The Complaint says that one potential purchaser, IKB Deutsche Industriebank AG, told Goldman Sachs that it was worried about the housing market and would not buy anything unless the portfolio was selected by an independent agency. IKB bought $150 million of debt securities of ABACUS 2007-ACI, not knowing of the role of PCI in selection of the reference securities and its adverse interest. Those debt securities are nearly worthless. Most of the IKB money went to PCI.

ACA wrote protection CDSs on the senior tranche of ABACUS 2007-ACI, intermediated by AMRO Bank N.V. In early 2008, ACA failed. ABN also had serious financial difficulties and was bought by other banks. The CDSs were unwound for $841 million, most of which was paid to Goldman Sachs, which in turn paid most of it to PCI.

    The Blankfein Letter

Blankfein’s letter explains that Goldman Sachs didn’t bet against its customers. Goldman Sachs was strictly a market maker.

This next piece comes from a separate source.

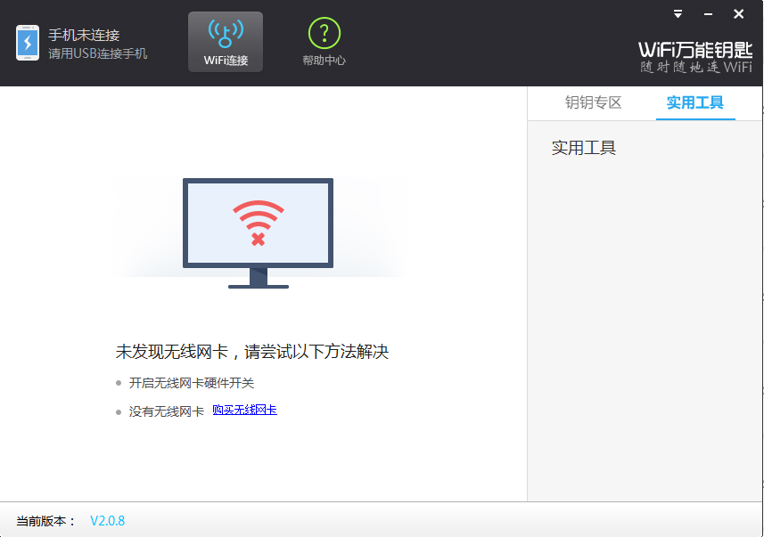Click the V2.0.8 version link
Image resolution: width=764 pixels, height=537 pixels.
[106, 521]
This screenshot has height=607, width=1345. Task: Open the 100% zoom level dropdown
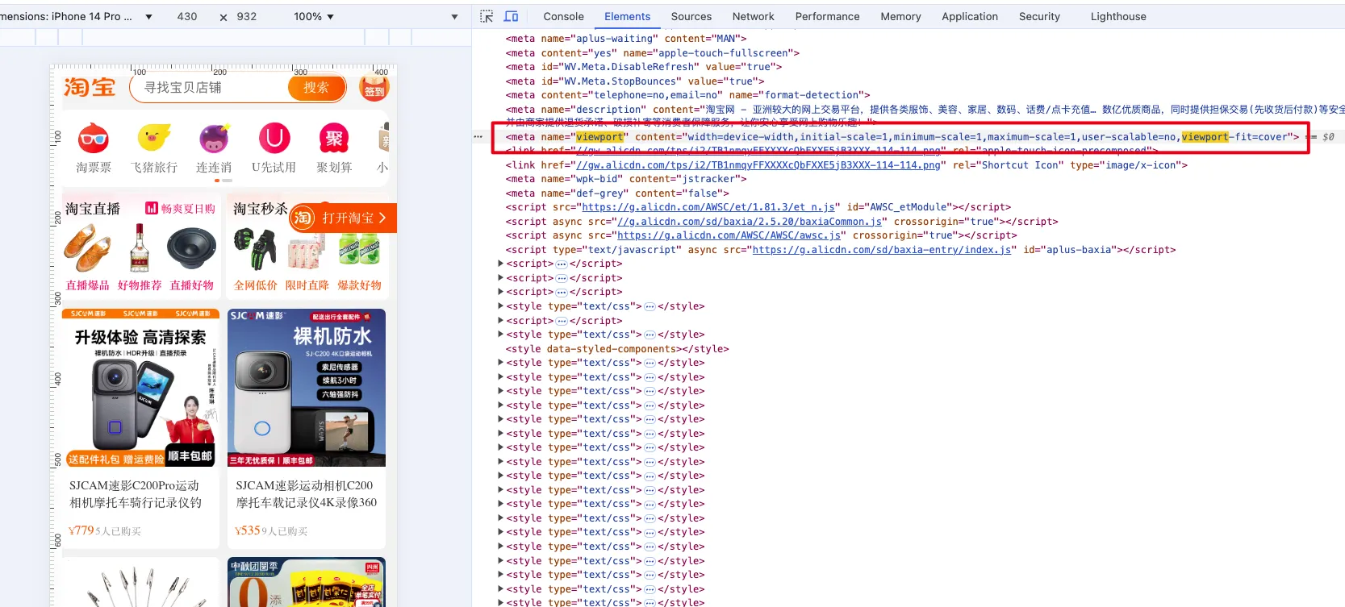[x=314, y=16]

The markets for residential mortgage-related products, and subprime mortgage securities in particular, were volatile and unpredictable in the first half of 2007. Investors in these markets held very different views of the future direction of the U.S. housing market based on their outlook on factors that were equally available to all market participants, including housing prices, interest rates and personal income and indebtedness data. Some investors developed aggressively negative views on the residential mortgage market. Others believed that any weakness in the residential housing markets would be relatively mild and temporary. Investors with both sets of views came to Goldman Sachs and other financial intermediaries to establish long and short exposures to the residential housing market through RMBS, CDOs, CDS and other types of instruments or transactions.

The SEC complaint says that Goldman Sachs had to work to sell the debt securities of ABACUS 2007-ACI, and that it had to commit fraud to make it close. In the face of the SEC complaint, it doesn’t seem likely that IKB and ACA just showed up at Goldman Sachs’s door to establish a position based on their own research and review of the data on the housing market. Goldman Sachs actively misled both into participating in the deal. Maybe the SEC should take a look at the shareholders letter.